▶ **Try it**
Once you find the line with "Tous les articles (161, 2316)" in the listing below, set down exactly every line from it through the line with "[option] (35, 309)", but no pictures.

▶ **Extracted data**
========================================

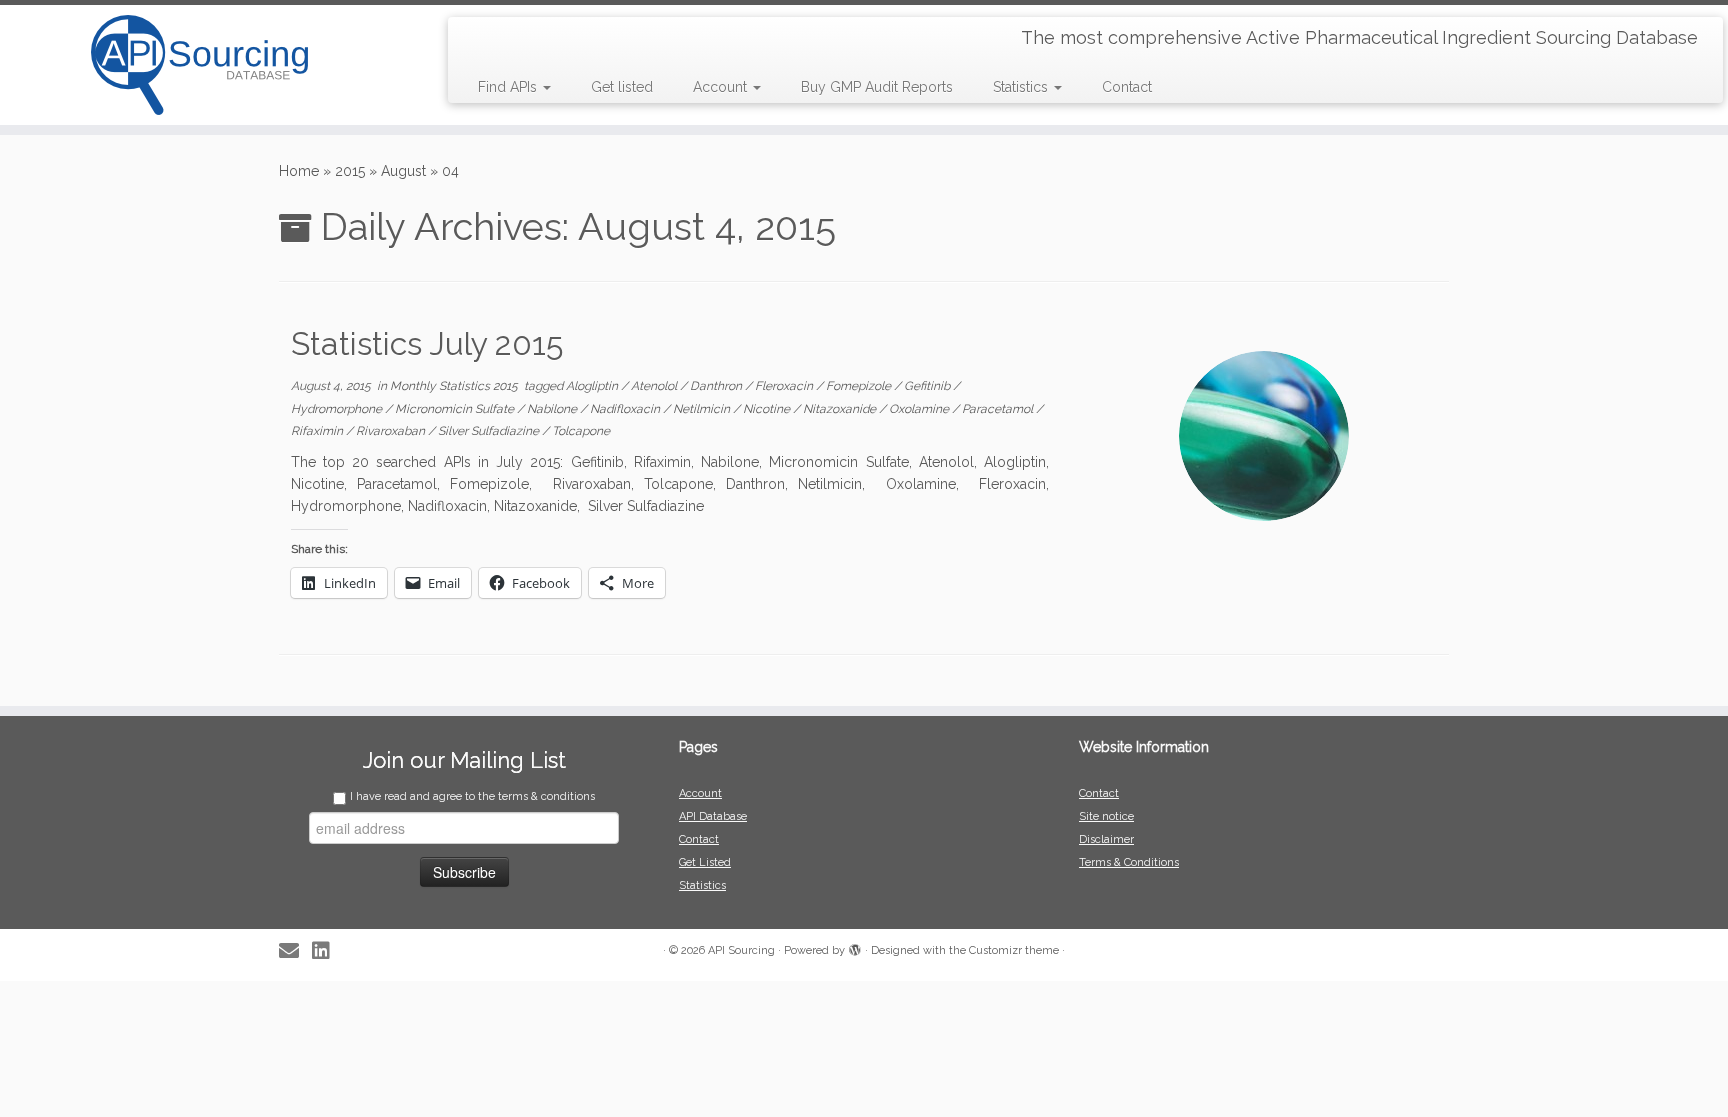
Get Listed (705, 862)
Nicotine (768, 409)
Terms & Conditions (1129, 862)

========================================

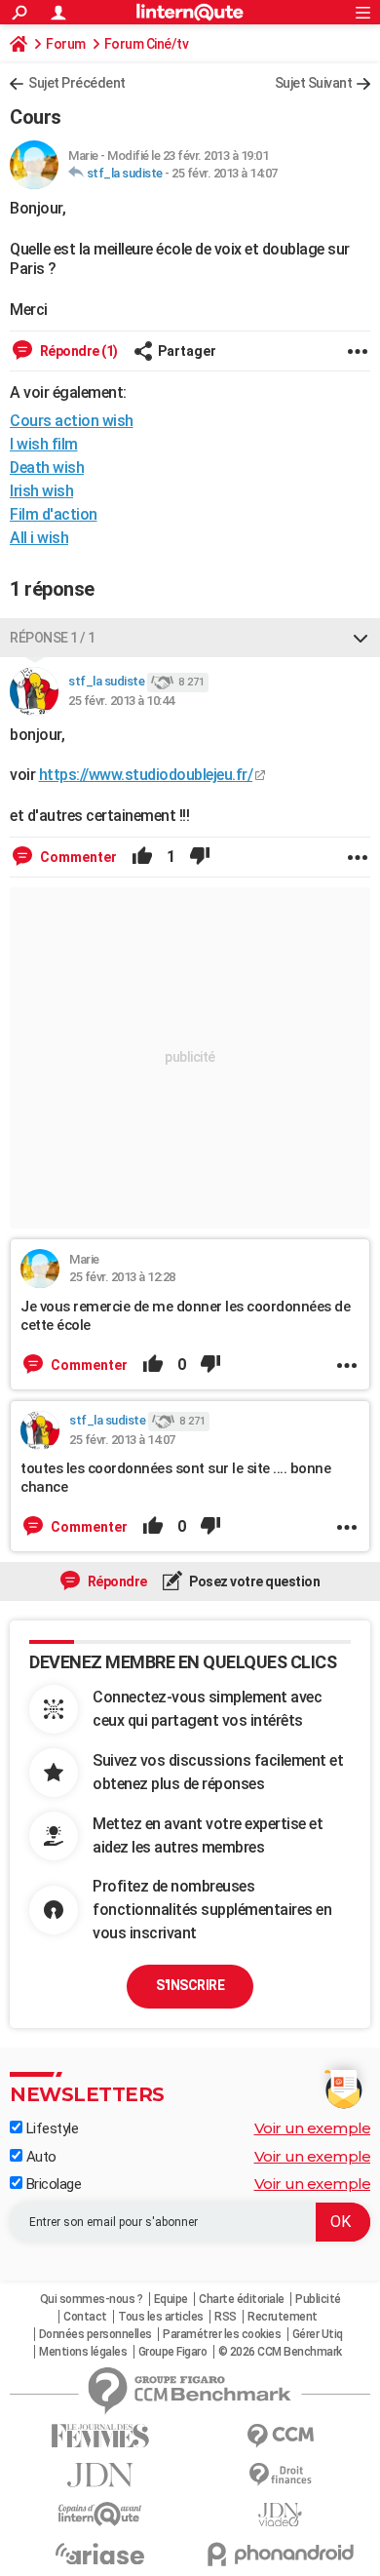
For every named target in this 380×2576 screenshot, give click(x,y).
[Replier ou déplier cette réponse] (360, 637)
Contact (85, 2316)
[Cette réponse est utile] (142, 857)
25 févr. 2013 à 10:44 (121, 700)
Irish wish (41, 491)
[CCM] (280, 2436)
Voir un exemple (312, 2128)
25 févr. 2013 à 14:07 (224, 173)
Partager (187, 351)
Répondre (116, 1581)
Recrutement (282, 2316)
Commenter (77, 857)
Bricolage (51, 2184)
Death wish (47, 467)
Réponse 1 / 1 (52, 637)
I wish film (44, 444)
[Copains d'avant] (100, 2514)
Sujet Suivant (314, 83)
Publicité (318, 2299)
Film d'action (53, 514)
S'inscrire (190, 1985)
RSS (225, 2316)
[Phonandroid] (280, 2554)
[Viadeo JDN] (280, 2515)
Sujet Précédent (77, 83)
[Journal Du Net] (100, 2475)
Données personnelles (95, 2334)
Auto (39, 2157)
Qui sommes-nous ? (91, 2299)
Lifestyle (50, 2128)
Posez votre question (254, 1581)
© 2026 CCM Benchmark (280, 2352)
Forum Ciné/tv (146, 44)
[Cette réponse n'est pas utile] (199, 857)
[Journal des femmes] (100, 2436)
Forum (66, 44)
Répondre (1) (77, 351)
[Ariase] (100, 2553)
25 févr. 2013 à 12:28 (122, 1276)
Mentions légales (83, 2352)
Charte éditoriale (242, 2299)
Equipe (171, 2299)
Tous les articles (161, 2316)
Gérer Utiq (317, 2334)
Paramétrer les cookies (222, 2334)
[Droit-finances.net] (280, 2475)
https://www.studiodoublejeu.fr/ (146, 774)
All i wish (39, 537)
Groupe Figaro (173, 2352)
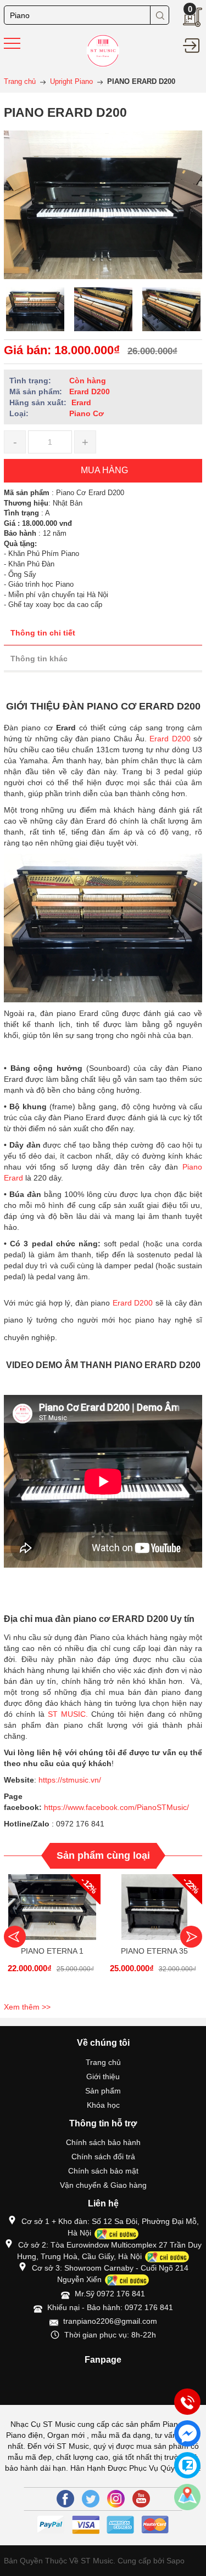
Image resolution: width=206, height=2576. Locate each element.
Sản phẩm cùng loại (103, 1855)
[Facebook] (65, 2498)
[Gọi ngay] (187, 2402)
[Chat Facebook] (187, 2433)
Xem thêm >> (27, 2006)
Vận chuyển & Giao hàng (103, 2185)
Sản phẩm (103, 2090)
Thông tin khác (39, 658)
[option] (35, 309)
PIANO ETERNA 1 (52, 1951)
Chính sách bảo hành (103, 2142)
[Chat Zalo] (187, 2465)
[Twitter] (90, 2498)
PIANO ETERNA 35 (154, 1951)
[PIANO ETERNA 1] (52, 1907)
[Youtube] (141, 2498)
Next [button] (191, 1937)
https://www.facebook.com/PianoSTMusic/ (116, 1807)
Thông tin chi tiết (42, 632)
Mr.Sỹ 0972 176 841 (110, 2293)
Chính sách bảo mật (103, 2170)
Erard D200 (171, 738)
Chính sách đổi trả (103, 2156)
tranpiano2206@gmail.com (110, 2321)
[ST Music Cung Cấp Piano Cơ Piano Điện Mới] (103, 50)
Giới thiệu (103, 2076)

========================================

▶ **Response below**
Tous les articles (161, 2316)
Gérer Utiq (317, 2334)
Paramétrer les cookies (222, 2334)
[Droit-finances.net] (280, 2475)
https://www.studiodoublejeu.fr/ (146, 774)
All i wish (39, 537)
Groupe Figaro (173, 2352)
Image resolution: width=206, height=2576. Locate each element.
Sản phẩm cùng loại (103, 1855)
[Facebook] (65, 2498)
[Gọi ngay] (187, 2402)
[Chat Facebook] (187, 2433)
Xem thêm >> (27, 2006)
Vận chuyển & Giao hàng (103, 2185)
Sản phẩm (103, 2090)
Thông tin khác (39, 658)
[option] (35, 309)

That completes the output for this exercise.